Assignment:
Exactly as written, return every line of the data below.

Record extracts:
______________________________
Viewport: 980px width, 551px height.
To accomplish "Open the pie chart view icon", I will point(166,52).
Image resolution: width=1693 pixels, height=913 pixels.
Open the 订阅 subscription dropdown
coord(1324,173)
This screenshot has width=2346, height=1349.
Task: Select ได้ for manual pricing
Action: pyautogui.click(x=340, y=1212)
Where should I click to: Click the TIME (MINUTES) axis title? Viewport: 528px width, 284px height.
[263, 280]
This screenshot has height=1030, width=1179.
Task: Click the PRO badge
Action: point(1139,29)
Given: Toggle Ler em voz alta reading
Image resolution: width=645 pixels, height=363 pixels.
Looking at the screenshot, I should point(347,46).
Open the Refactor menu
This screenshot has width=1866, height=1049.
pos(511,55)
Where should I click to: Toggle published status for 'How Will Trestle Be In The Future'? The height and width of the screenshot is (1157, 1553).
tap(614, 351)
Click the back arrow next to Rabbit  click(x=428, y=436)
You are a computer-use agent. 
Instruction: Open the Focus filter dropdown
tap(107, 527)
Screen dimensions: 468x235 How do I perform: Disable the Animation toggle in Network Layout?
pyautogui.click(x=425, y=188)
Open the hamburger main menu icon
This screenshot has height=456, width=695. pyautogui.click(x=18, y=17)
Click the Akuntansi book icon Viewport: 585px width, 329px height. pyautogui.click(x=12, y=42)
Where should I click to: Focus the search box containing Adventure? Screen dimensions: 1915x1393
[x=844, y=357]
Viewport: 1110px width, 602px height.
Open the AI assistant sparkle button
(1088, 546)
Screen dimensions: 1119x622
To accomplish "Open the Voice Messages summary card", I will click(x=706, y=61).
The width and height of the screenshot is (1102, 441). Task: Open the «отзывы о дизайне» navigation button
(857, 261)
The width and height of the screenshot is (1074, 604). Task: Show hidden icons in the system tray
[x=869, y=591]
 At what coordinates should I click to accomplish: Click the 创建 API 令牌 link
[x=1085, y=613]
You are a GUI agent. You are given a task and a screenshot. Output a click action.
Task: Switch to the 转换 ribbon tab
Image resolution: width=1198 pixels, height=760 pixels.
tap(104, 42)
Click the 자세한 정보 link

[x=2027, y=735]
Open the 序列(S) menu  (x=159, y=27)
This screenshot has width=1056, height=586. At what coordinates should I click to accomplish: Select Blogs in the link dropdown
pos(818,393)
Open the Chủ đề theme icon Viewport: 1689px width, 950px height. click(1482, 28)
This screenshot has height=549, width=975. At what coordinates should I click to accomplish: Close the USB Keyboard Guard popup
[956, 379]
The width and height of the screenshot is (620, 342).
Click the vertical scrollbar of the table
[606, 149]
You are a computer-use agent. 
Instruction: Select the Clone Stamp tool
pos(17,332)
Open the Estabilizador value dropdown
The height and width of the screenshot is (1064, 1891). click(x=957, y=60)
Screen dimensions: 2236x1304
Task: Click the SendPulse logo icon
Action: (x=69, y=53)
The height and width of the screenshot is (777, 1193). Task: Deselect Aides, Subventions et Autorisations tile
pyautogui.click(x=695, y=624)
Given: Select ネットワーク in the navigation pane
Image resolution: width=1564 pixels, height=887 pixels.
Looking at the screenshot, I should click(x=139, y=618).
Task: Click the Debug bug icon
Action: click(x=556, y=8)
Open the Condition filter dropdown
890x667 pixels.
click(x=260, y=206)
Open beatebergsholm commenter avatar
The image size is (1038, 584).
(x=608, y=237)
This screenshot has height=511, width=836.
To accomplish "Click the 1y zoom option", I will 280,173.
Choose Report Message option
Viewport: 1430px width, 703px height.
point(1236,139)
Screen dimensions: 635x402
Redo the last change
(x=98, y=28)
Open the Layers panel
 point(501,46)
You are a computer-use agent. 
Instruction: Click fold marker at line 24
______________________________
Result below:
Viewport: 980px width, 551px height.
To accomplish "Open the pie chart view icon", I will point(166,52).
Image resolution: width=1693 pixels, height=913 pixels.
Open the 订阅 subscription dropdown
coord(1324,173)
This screenshot has width=2346, height=1349.
Task: Select ได้ for manual pricing
Action: pyautogui.click(x=340, y=1212)
Where should I click to: Click the TIME (MINUTES) axis title? Viewport: 528px width, 284px height.
[263, 280]
This screenshot has height=1030, width=1179.
Task: Click the PRO badge
Action: point(1139,29)
Given: Toggle Ler em voz alta reading
Image resolution: width=645 pixels, height=363 pixels.
Looking at the screenshot, I should point(347,46).
Open the Refactor menu
This screenshot has width=1866, height=1049.
pos(511,55)
Where should I click to: Toggle published status for 'How Will Trestle Be In The Future'? The height and width of the screenshot is (1157, 1553).
tap(614, 351)
Click the back arrow next to Rabbit  click(x=428, y=436)
You are a computer-use agent. 
Instruction: Open the Focus filter dropdown
tap(107, 527)
Screen dimensions: 468x235 How do I perform: Disable the Animation toggle in Network Layout?
pyautogui.click(x=425, y=188)
Open the hamburger main menu icon
This screenshot has height=456, width=695. pyautogui.click(x=18, y=17)
Click the Akuntansi book icon Viewport: 585px width, 329px height. pyautogui.click(x=12, y=42)
Where should I click to: Focus the search box containing Adventure? Screen dimensions: 1915x1393
[x=844, y=357]
Viewport: 1110px width, 602px height.
Open the AI assistant sparkle button
(1088, 546)
Screen dimensions: 1119x622
To accomplish "Open the Voice Messages summary card", I will click(x=706, y=61).
The width and height of the screenshot is (1102, 441). Task: Open the «отзывы о дизайне» navigation button
(857, 261)
The width and height of the screenshot is (1074, 604). Task: Show hidden icons in the system tray
[x=869, y=591]
 At what coordinates should I click to accomplish: Click the 创建 API 令牌 link
[x=1085, y=613]
You are a GUI agent. You are given a task and a screenshot. Output a click action.
Task: Switch to the 转换 ribbon tab
Image resolution: width=1198 pixels, height=760 pixels.
tap(104, 42)
Click the 자세한 정보 link

[x=2027, y=735]
Open the 序列(S) menu  (x=159, y=27)
This screenshot has width=1056, height=586. At what coordinates should I click to accomplish: Select Blogs in the link dropdown
pos(818,393)
Open the Chủ đề theme icon Viewport: 1689px width, 950px height. click(1482, 28)
This screenshot has height=549, width=975. At what coordinates should I click to accomplish: Close the USB Keyboard Guard popup
[956, 379]
The width and height of the screenshot is (620, 342).
Click the vertical scrollbar of the table
[606, 149]
You are a computer-use agent. 
Instruction: Select the Clone Stamp tool
pos(17,332)
Open the Estabilizador value dropdown
The height and width of the screenshot is (1064, 1891). click(x=957, y=60)
Screen dimensions: 2236x1304
Task: Click the SendPulse logo icon
Action: (x=69, y=53)
The height and width of the screenshot is (777, 1193). Task: Deselect Aides, Subventions et Autorisations tile
pyautogui.click(x=695, y=624)
Given: Select ネットワーク in the navigation pane
Image resolution: width=1564 pixels, height=887 pixels.
Looking at the screenshot, I should click(x=139, y=618).
Task: Click the Debug bug icon
Action: click(x=556, y=8)
Open the Condition filter dropdown
890x667 pixels.
click(x=260, y=206)
Open beatebergsholm commenter avatar
The image size is (1038, 584).
(x=608, y=237)
This screenshot has height=511, width=836.
To accomplish "Click the 1y zoom option", I will 280,173.
Choose Report Message option
Viewport: 1430px width, 703px height.
point(1236,139)
Screen dimensions: 635x402
Redo the last change
(x=98, y=28)
Open the Layers panel
 point(501,46)
You are a computer-use agent. 
Instruction: Click fold marker at line 24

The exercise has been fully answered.